# 1946 Columbia Viking



## jd56 (Mar 15, 2015)

Wizard of Oz witch bike.

This has been for sale for some time. I never did much to it but a minor wipe down.






I got a call from a grandmother of a young girl in high school that needed an old bike for a Wizard of Oz production that she was the prop girl. Wanted a bike for the Wicked Witch to ride on stage. 
I did a better cleaning with orange, added a front basket, a repainted black rear rack ( for the Toto picnic basket they are to add), tubes and a nice set of winged Goodyears.
It should do for the play.





It's all about the Tanklights!!

How did I run out of room so fast?


----------



## cds2323 (Mar 15, 2015)

Looks good. Remember to check basket is tight and won't be pushed back giving your Viking badge a basket rash when the front wheel is turned.


----------



## jd56 (Mar 22, 2015)

cds2323 said:


> Looks good.
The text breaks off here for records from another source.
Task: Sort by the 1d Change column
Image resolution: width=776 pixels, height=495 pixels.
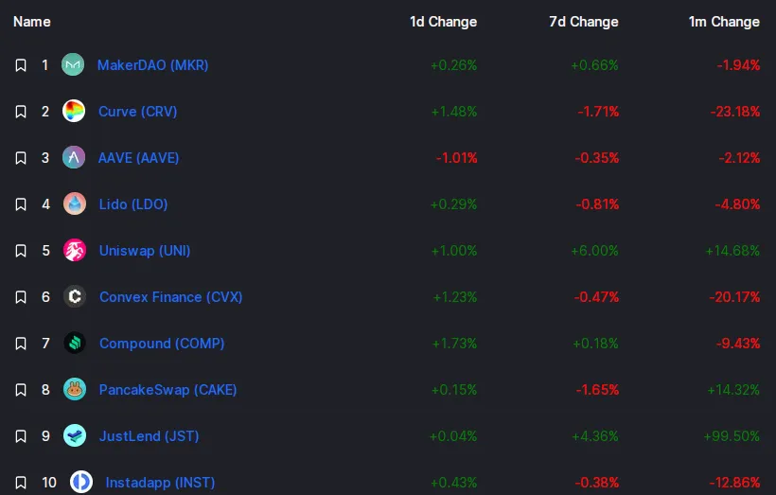Action: click(x=444, y=22)
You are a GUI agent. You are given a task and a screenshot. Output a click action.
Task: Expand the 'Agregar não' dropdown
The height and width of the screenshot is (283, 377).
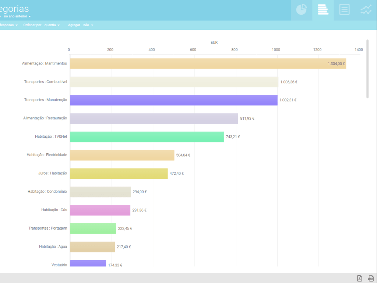pyautogui.click(x=81, y=25)
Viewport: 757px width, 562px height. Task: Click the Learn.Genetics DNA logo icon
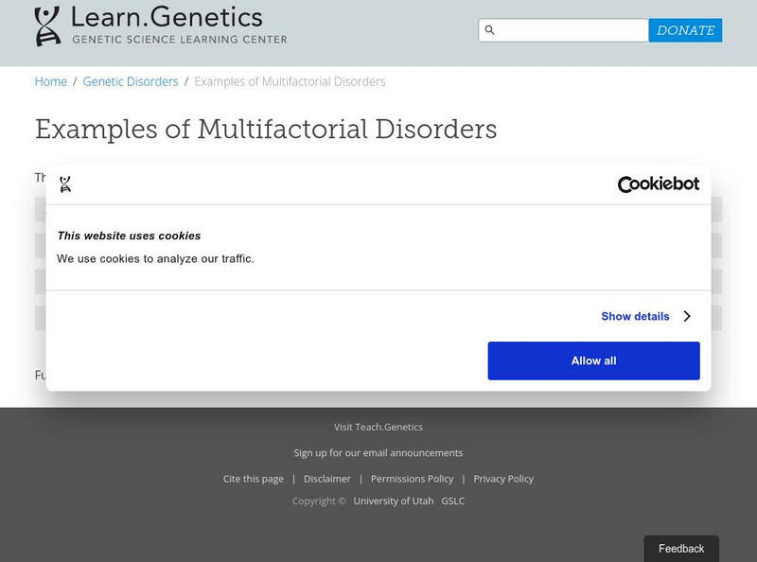click(x=47, y=26)
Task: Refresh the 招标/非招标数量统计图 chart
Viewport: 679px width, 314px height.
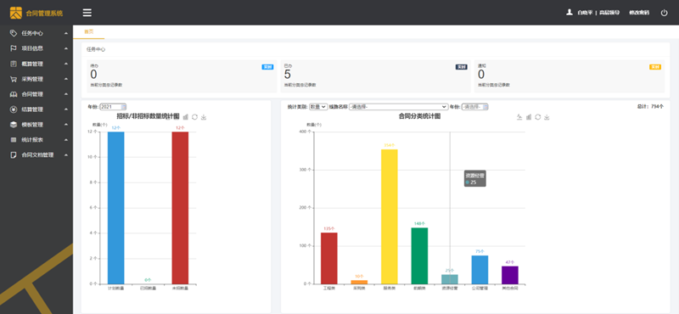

Remember to check basket is tight and won't be pushed back giving your Viking badge a basket rash when the front wheel is turned.



Roger that CDS! Don't want the badge to be damaged for sure.

It's all about the Tanklights!!

How did I run out of room so fast?


----------



## Euphman06 (Mar 22, 2015)

Nice clean-up. That what really pops, you didn't use steel wool for that?


----------